The twelve phylogenomic datasets we use here always find Ctenophora as the SOM when using standard models in likelihood or parsimony. When alphabet reduction methods Dayhoff-6 [21], S&R-6 [22], and KGB-6 [23] and more complex likelihood CAT models are applied, Porifera is observed as the SOM for some of the datasets [24]. Here we focus on parsimony and likelihood analyses with the less complex models. Analyses of the morphological datasets yield two inferences as to the SOM – Porifera or Placozoa.
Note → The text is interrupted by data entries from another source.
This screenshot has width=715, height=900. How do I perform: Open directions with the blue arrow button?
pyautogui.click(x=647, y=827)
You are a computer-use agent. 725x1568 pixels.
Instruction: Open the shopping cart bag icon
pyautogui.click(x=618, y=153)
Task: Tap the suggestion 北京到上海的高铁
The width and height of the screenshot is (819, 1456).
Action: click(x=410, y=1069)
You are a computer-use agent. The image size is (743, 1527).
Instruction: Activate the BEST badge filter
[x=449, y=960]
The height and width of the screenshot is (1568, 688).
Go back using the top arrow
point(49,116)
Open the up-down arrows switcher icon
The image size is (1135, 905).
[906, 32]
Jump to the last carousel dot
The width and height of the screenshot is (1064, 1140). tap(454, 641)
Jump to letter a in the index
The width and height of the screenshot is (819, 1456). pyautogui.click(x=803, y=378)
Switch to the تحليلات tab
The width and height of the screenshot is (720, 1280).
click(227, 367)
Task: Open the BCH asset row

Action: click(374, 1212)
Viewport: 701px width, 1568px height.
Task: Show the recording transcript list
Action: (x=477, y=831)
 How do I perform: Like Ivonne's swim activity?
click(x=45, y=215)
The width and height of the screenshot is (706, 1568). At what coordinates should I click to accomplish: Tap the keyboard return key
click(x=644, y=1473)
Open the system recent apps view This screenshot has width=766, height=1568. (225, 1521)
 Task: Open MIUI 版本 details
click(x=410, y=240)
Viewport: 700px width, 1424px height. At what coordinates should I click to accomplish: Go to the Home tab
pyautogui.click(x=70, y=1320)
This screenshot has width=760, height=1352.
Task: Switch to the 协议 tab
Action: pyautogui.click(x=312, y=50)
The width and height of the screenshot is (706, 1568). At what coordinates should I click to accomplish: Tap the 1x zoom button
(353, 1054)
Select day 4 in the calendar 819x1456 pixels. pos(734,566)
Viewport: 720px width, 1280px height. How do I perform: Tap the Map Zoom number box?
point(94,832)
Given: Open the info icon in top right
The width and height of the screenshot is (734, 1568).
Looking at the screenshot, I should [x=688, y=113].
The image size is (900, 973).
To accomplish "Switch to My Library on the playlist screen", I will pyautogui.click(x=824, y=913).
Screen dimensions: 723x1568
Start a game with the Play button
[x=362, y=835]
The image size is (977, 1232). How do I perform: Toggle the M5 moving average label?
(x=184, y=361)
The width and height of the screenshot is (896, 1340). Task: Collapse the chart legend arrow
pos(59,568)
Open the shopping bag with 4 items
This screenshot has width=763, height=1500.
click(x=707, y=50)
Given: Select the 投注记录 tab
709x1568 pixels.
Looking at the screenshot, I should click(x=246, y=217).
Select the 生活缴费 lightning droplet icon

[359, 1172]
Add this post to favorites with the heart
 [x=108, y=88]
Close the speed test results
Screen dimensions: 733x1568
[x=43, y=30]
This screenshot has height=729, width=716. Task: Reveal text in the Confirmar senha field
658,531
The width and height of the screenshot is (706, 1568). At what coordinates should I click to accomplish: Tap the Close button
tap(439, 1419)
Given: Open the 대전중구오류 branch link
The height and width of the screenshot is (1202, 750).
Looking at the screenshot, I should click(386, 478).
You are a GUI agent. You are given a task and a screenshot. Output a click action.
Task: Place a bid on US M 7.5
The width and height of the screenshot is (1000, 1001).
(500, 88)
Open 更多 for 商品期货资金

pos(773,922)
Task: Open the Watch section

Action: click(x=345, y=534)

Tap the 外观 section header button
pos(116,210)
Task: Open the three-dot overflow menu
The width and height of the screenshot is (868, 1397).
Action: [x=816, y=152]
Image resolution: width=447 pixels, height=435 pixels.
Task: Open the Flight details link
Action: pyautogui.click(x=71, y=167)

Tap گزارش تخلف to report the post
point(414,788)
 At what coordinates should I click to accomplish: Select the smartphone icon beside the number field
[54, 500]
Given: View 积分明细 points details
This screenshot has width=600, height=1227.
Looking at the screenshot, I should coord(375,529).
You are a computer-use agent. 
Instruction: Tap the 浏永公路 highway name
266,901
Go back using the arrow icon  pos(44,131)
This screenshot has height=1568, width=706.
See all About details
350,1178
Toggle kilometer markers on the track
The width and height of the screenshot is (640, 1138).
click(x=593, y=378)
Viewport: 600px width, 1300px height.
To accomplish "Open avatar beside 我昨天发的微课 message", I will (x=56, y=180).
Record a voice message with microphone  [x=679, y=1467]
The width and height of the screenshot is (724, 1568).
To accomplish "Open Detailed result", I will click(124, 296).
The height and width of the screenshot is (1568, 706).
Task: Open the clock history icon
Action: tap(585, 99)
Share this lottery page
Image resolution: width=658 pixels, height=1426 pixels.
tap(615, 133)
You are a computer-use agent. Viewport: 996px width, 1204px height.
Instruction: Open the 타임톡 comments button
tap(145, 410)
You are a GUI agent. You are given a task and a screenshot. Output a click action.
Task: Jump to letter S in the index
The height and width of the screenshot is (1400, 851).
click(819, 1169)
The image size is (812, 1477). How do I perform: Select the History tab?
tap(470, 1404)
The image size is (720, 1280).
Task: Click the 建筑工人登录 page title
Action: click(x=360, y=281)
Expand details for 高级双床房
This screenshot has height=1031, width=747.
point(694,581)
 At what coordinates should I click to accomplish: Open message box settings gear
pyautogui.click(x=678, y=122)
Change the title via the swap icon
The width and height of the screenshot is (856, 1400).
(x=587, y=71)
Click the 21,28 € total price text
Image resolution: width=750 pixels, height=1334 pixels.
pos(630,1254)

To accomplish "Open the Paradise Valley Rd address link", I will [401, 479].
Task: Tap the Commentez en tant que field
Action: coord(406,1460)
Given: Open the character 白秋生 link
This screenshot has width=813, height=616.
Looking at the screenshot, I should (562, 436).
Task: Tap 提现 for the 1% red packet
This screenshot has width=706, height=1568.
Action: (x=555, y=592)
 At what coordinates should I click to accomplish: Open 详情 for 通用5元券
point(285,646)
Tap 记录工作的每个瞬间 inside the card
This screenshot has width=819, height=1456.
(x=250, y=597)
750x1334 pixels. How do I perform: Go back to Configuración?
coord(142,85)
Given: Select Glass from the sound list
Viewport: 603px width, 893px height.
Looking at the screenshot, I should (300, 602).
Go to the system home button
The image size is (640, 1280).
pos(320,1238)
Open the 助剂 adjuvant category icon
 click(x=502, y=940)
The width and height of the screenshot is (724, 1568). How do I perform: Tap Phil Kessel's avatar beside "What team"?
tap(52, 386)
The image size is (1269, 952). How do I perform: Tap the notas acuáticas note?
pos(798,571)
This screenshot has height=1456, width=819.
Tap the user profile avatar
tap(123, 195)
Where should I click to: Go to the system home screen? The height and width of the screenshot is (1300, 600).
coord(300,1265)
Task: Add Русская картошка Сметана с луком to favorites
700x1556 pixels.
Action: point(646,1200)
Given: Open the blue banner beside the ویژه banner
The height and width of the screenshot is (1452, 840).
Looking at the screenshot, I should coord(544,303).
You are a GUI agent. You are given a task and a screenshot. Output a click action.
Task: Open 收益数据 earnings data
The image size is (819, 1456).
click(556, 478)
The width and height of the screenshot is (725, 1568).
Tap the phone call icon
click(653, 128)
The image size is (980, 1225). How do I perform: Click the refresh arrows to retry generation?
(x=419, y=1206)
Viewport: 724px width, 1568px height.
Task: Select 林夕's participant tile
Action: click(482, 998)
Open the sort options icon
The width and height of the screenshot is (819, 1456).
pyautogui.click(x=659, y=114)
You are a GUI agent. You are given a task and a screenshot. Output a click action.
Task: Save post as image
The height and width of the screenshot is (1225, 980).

Table 1 shows the data sets used and the relationships they suggest [1].
ntax | model | crit | r2 | slope | r2 | slope |
---|---|---|---|---|---|---|
6 | EW | MP | 0.94 | 0.96 | 0.98 | 0.99 |
6 | WAG | MP | 0.91 | 0.97 | 0.98 | 1.02 |
6 | LG | MP | 0.7397 | 0.6236 | 0.79 | 1.09 |
6 | oneST | ML | 0.81 | 0.6 | 0.97 | 0.69 |
6 | WAG | ML | 0.82 | 0.7 | 0.97 | 0.76 |
6 | LG | ML | 0.443 | 0.44 | 0.94 | 0.71 |
11 | EW | MP | 0.31 | 0.32 | 0.96 | 0.98 |
11 | WAG | MP | 0.005 | 0.1 | 0.92 | 0.94 |
11 | LG | MP | 0.14 | 0.55 | 0.87 | 1.3 |
11 | oneST | ML | 0.9 | 0.81 | 0.97 | 0.81 |
11 | WAG | ML | 0.62 | 0.64 | 0.89 | 0.64 |
11 | LG | ML | 0.98 | 0.74 | 0.98 | 0.74 |
Definition of flip weight
The flip weight for this recalcitrant node is simply the weight of the morphological partition where the inference from the analysis for the SOM flips from Ctenophora to Porifera. Finding the flip weight involves analyzing each pairwise combination of morphological and molecular data with weights of 2, 5, 10, 20, 33, 50, 76, 100, 150, 200, 333, 500, 770 and 1000. Trees from each of these weighted analyses are inspected and the flip from Ctenophore as SOM to Porifera as SOM is recorded. The flip is always in the direction of Ctenophora to Porifera because the molecular data sets initially support Ctenophora.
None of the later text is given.